What I Learned from Watching People on a Plane

Yesterday, on a flight from Portland to Minneapolis, the flight attendant asked the passengers to check their seats for any belongings and to close the shade on the windows. When I left the plane, I noticed that just over a third of the passengers had shut the shades.

A week earlier, on a flight to Phoenix, the flight attendant asked passengers to do the same thing. However, on this flight, the attendant gave a rationale: shutting the shades would keep the plane cooler. I’d guess around eighty percent of the passengers shut the shades.
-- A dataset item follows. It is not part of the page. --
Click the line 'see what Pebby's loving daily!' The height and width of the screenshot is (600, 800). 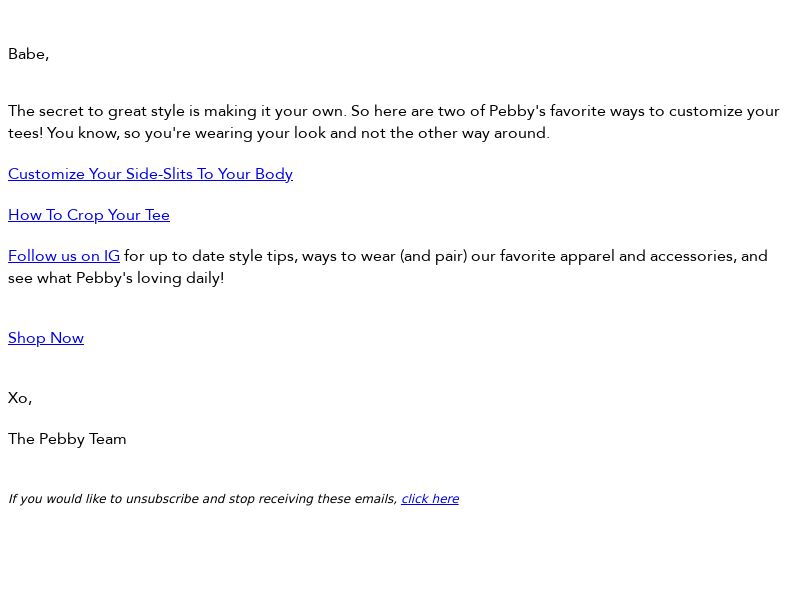(x=116, y=278)
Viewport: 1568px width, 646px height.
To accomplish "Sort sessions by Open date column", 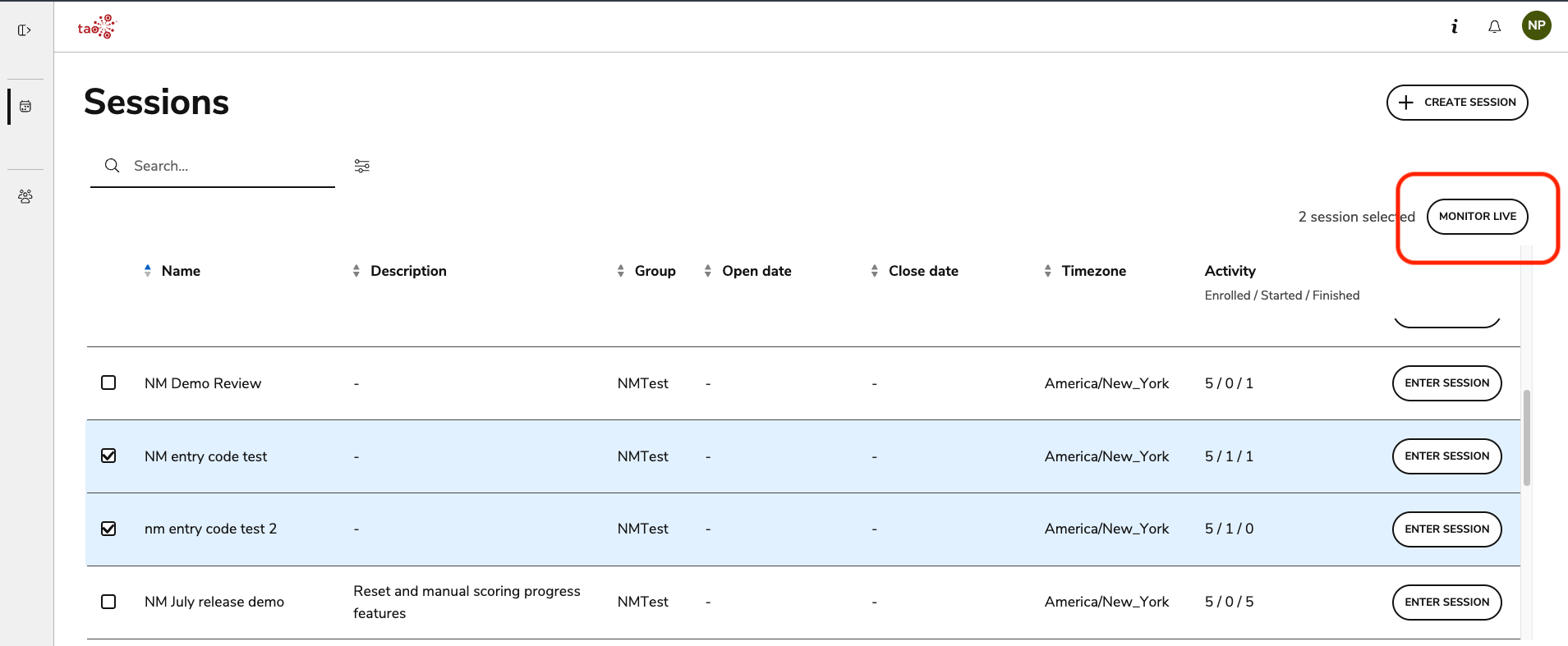I will 756,271.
But it has me wondering what it would take to get 100% participation. I jotted down a few ideas:

  • Use Negative Reinforcement: Tell passengers that you will not be able to deplane until all of the shades are shut.
  • Give an Economic Rationale: Explain that it will conserve energy and reduce airfare.
  • Appeal to Empathy: Tell people that if they keep the shades down, the next group of people will have a cooler plane ride.
  • Apply Social Pressure: Ask the person in the middle row to double-check that the window person has shut the shade.
  • Reward Them: Tell passengers that there will be a raffle giving a prize to a random row that has their window shade shut.
  • Gamify the Process: Turn it into a competition. Tell the entire flight that they have 90 seconds to get the shades down. Tell them that the previous flight had only three window shades that were left up and challenge them to beat the record and reach a full 100%.
  • Make it a Song: Go all-out with a song. Use jazz hands. Pump it full of pizazz. Include humor. Toss in a few puns and maybe an inside joke or two about the destination city. Invite people to participate as well.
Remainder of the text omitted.